Stored entries
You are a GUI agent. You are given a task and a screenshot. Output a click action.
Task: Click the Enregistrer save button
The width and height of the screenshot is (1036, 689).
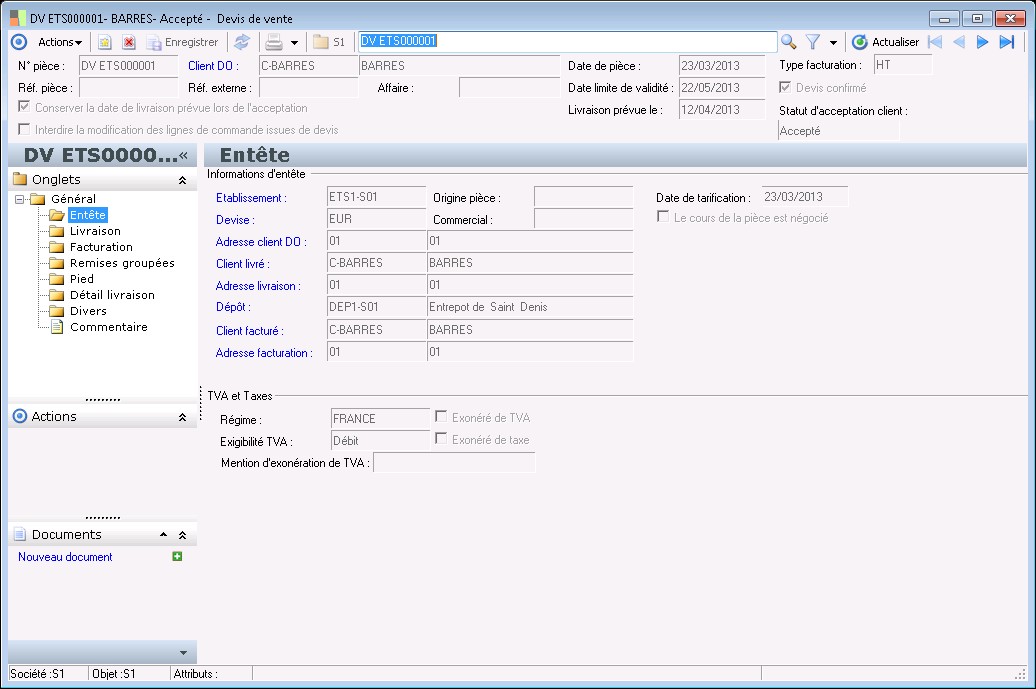[182, 42]
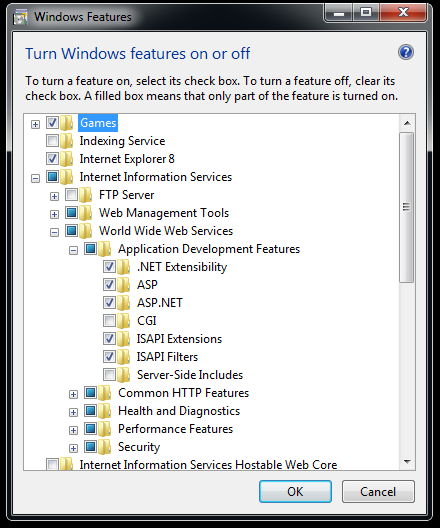Enable the CGI checkbox

point(109,320)
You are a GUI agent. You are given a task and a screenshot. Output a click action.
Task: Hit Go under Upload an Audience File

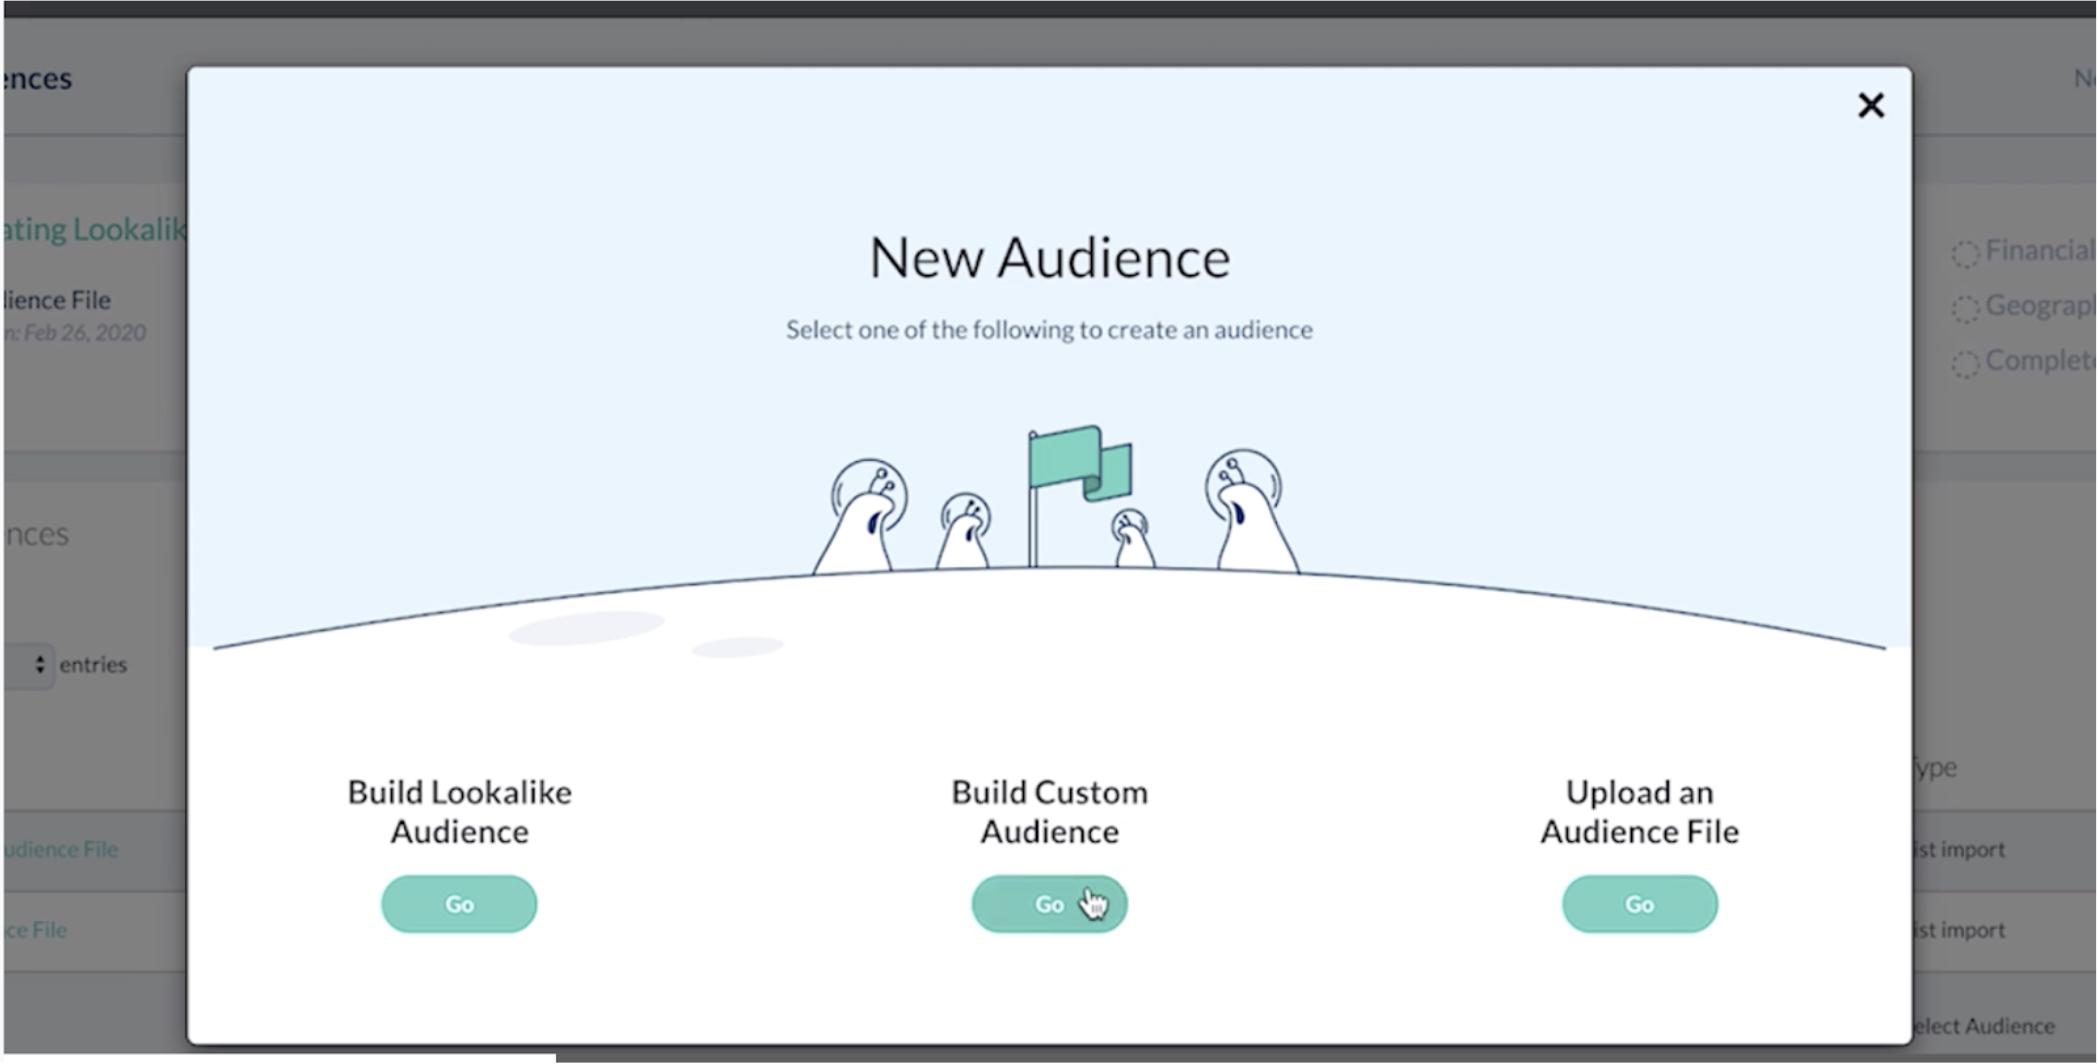[1639, 904]
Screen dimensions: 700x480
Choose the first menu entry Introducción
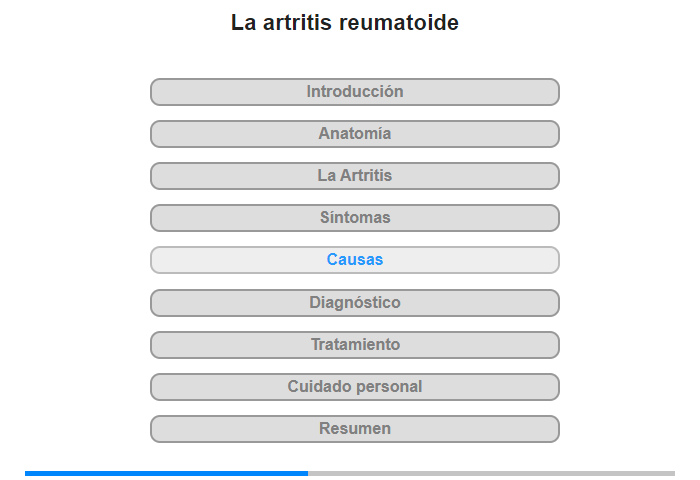click(x=354, y=92)
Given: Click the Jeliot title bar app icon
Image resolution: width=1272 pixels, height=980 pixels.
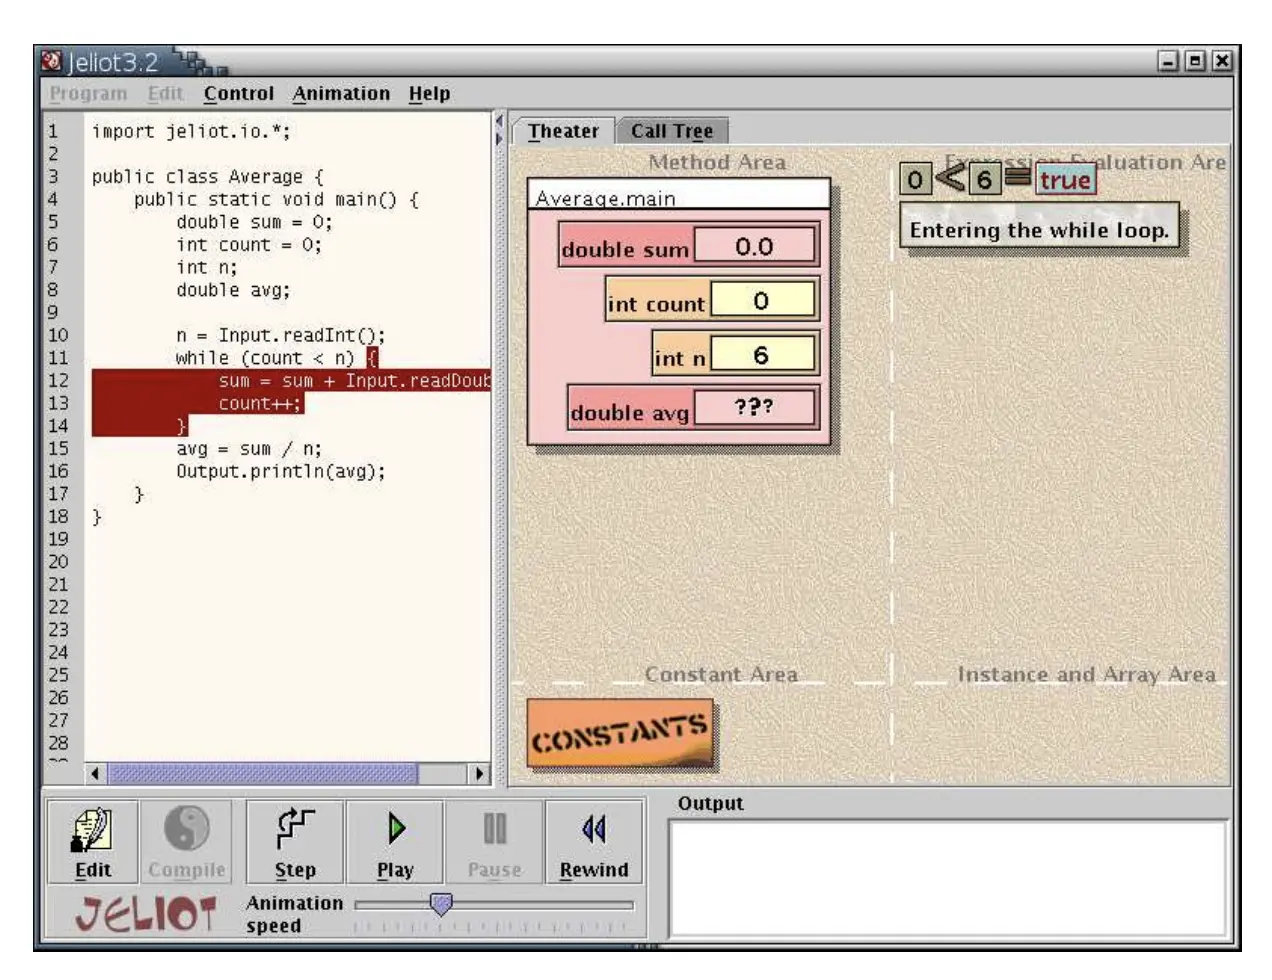Looking at the screenshot, I should (52, 62).
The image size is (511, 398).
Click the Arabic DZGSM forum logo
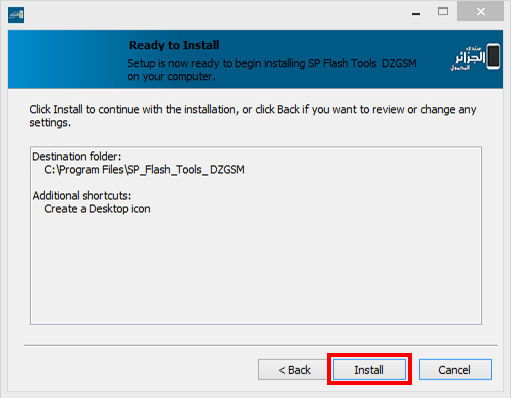click(x=476, y=57)
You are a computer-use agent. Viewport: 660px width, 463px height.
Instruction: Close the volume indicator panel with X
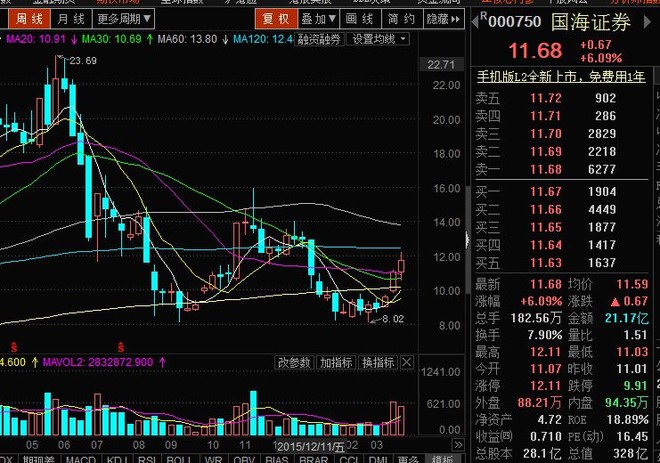point(407,362)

--- BRIEF ---
Retype the data in full. Images do not go in the copy.

--- ANSWER TO THIS EXERCISE ---
You are a GUI agent. You are given a task and a screenshot. Output a click action.
Task: Click the Enregistrer save button
The width and height of the screenshot is (1036, 689).
[182, 42]
Enable the CGI checkbox

point(109,320)
You are a GUI agent. You are given a task and a screenshot. Output a click action.
Task: Hit Go under Upload an Audience File

[1639, 904]
Screen dimensions: 700x480
Choose the first menu entry Introducción
click(x=354, y=92)
Given: Click the Jeliot title bar app icon
Image resolution: width=1272 pixels, height=980 pixels.
Looking at the screenshot, I should (52, 62).
The image size is (511, 398).
Click the Arabic DZGSM forum logo
click(x=476, y=57)
You are a computer-use agent. Viewport: 660px width, 463px height.
Instruction: Close the volume indicator panel with X
point(407,362)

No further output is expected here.